» **Список заданий**
1 - С какой богиней однажды сравнил Изиду Геродот, согласно отрывку о культе Изиды?
2 - Продолжите отрывок о культе Изиды, начав сразу после его последней строки.

» **Предоставленный отрывок**
====
Бросить кабатчика ль, да пойти за старьевщика замуж.

(Ювенал «Сатиры», VI, 549. Перевод Д.Недовича и Ф.Петровского).

К важнейшим и характернейшим явлениям религиозного развития при принципате принадлежит растущее значение синкретизма, теоркразии или смешения богов. Якоб Буркхардт, посвятивший блестящий отрывок именно этой сфере в своем «Времени Константина Великого», указал на то, что смешение богов является причиной не только сознательного политического признания римлянами чужих богов, но и «перепутывание богов». Чужие боги распространялись не только наряду с местными, но они не подменяли их по внутреннему родству (Мюнхен, 1982).

Явления при принципате имеют длинную историю; лучше всего они прослеживаются на примере Изиды. Древняя египетская богиня, мать царей и богов одновременно, в мире была неразрывно связана с Озирисом. Геродот сравнил ее однажды с Деметрой, Озирис пришел позже в введенном Птолемеями Сараписе. С такими ассоциациями распространенный в форме мистерий культ Изиды нашел радушный прием в Греции и на Западе империи. В Италии Изида часто приближалась к Венере и изображалась в классическом образе Афродиты, при этом отличительным признаком служил ее характерный головной убор и специфическая изидова трещотка (систр).

С какими представлениями была связана Изида с тысячью имен, показывают аретологии Изиды, из которых одна приведена у Апулея:

«Святая неутомимая спасительница рода человеческого, ты всегда милосердна к смертным; с ласковой нежностью матери простираешь ты руки над их страданиями. Ни один день, ни одна ночь, ни одно короткое мгновенье не проходит без твоих благодеяний, ты защищаешь людей на суше и на воде, усмиряешь жизненные бури и протягиваешь свою готовую помочь руку, ты рассеиваешь стихии судьбы и препятствуешь вредоносному движению звезд. Тебя почитают небожители, уважают подземные боги, ты вращаешь небосвод, заставляешь светить солнце, управляешь миром и попираешь Тартар своими ногами. Тебе отвечают созвездия, к тебе возвращаются столетия, тебе радуются боги и служат стихии. По твоему кивку дуют ветры, рассеиваются облака, пускают ростки семена, растут зародыши. Перед твоим всесилием дрожит стая птиц, которая скользит над землей, дичь, которая блуждает в горах, змеи, которые прячутся в земле, животные, которые плавают в морях. Я слаб духом, чтобы воспеть тебе похвалу, и слишком беден, чтобы принести тебе жертвы. Мне не хватает слов, чтобы сказать, что я думаю о твоем величии. Но что может набожный человек и бедняк, я хочу постараться достичь. Твой божественный лик и твое священное величие я вечно буду хранить в глубине сердца и держать перед глазами» («Метаморфозы», XI, 2).

С культом Изиды соприкасается область тех религиозных таинств, которые несомненно были самыми живучими и одновременно чуждыми для древнеримских представлений культами. Имеются в виду особенно культы Изиды, Кибелы, или Великой Матери, Митры и некоторые другие первоначально восточные религии, которые частично распространились в Риме и на латинском Западе еще со времени поздней Римской Республики. Их формы правления и влияние на римскую повседневную жизнь неприукрашенно описал Ювенал:

Исступленной Белоны,

Хор приглашает она иль Кибелы, — приходит огромный

Полумужик, что в почете у меньшей братьи бесстыдной,

С давних времен оскопивший себя черепком заостренным;

Хриплая свита дает ему путь, отступают тимпаны.
====
» **Исходные данные**

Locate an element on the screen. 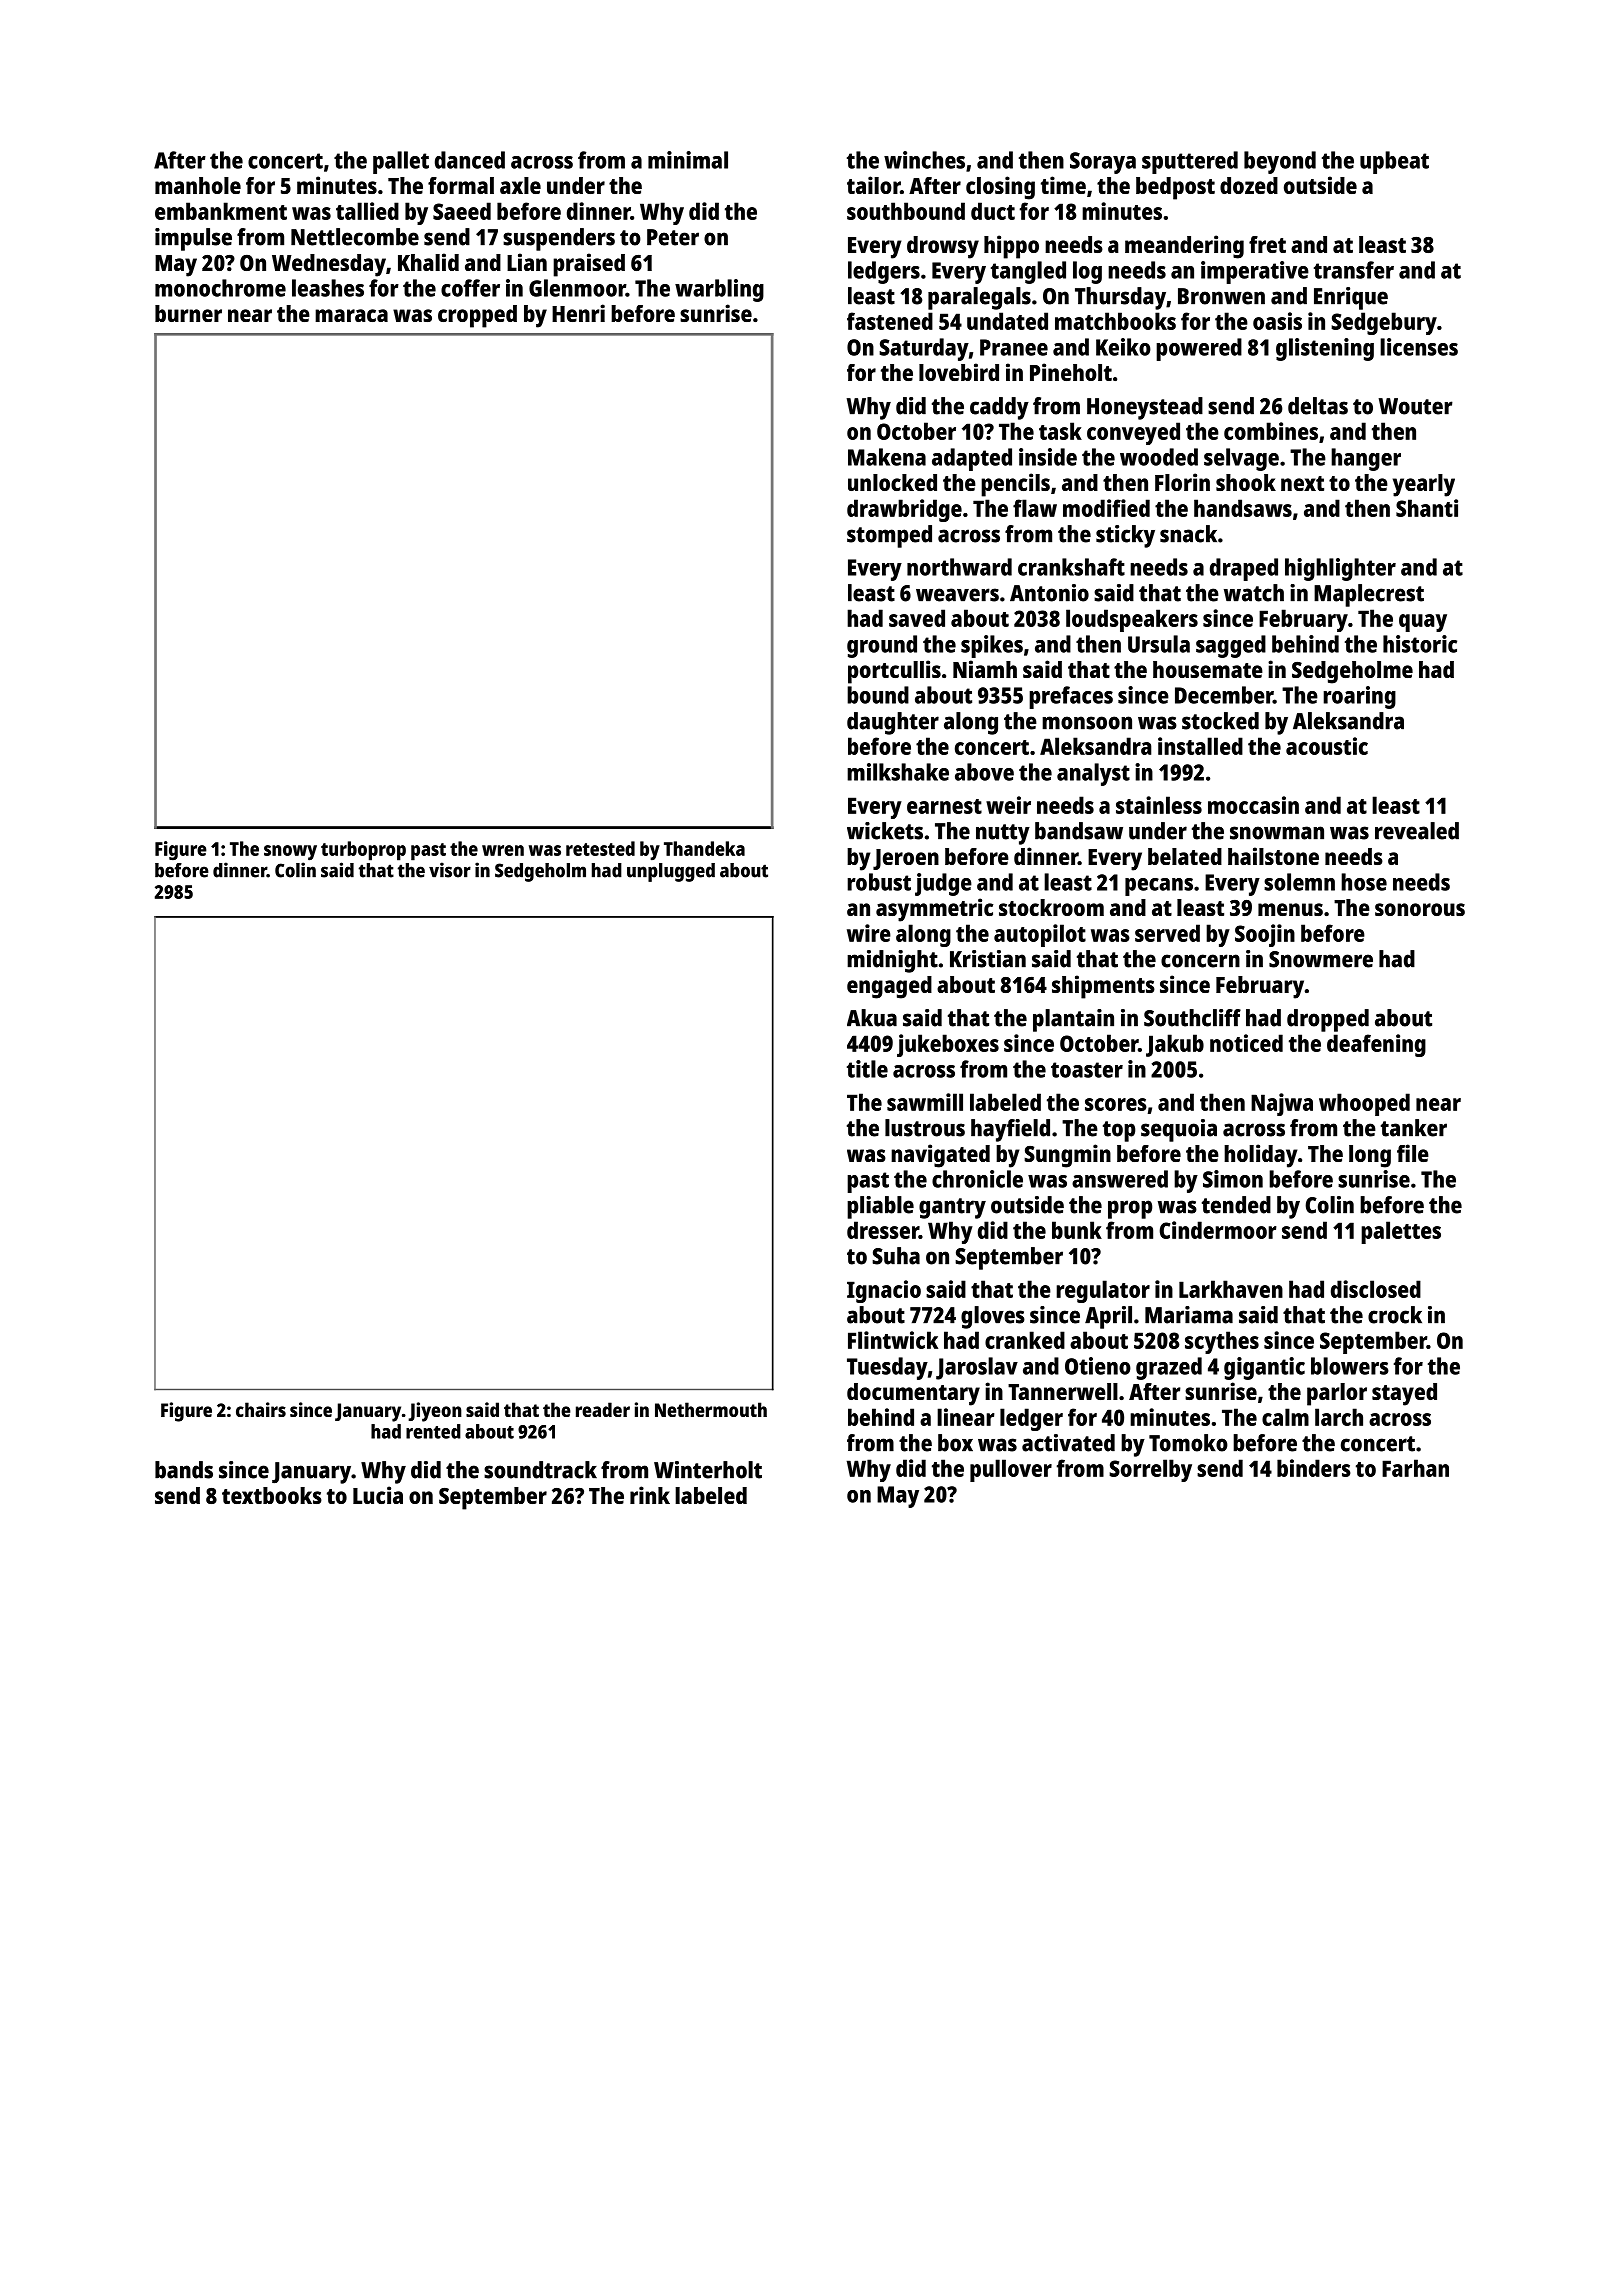 Image resolution: width=1620 pixels, height=2292 pixels. Peter is located at coordinates (673, 237).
====
» **Ответы по заданиям**
1 - С Деметрой.

2 -
Толстые щеки его — под завязкой фригийской тиары,

Важно кричит он, велит сентября опасаться и Австра,

Если она не пожертвует сотню яиц в очищенье

И самому не отдаст багряниц поношенных, дабы

Все, что внезапной и тяжкой опасностью ей угрожает,

В эти одежды ушло, принося искупление за год.

Ради того и зимой через лед нырнет она в реку,

Трижды по утру в Тибр окунется, на самых стремнинах

Голову вымоет в страхе — и голая, с дрожью в коленях,

В кровь исцарапанных, переползет все Марсово поле

(Гордого поля царя); прикажет ей белая Ио —

Вплоть до Египта пойдет и воду, от знойной Мерой

Взяв, принесет, чтобы ей окропить богини Изиды

Храм, — возвышается он по соседству с древней овчарней:

Верит она, что богиня сама насылает внушенья;

Будто с ее-то душой и умом не беседуют боги!

(Ювенал. Сатира VI, 512. Перевод Д.Недовича и Ф.Петровского)

Ввиду многообразия проявлявшихся в мистерийных религиях традиций и представлений, разумеется, проблематично выявить общие черты этих культов и привести их к общему знаменателю. Тем не менее некоторые связующие их элементы не вызывают сомнений. Так, основным убеждением приверженцев этих религий было то, что с помощью активного участия в соответствующем культе они добиваются внутреннего очищения, а после смерти получат новую жизнь и прежде всего спасение. Чтобы пластически передать эти представления, культы пользовались впечатляющим ритуалом приема и скрупулезно зафиксированными литургиями, которые в рамках небольшой общины верующих давали интенсивные, подавляющие все чувства религиозные переживания. Насколько известны подробности мира представлений, приверженцы культов добивались мистического единения со своим богом и снова переживали его смерть и воскрешение.

На основе описанных главных течений в области синкретизма становится понятным, что здесь присутствовало заимствование ритуалов одного культа другим культом. Например, тавроболий, глубоко волнующее очищение опрыскиванием кровью ритуально убитого животного, было принято сначала в культе Кибелы. Позже этот ритуал использовался приверженцами Атаргатис и Митры.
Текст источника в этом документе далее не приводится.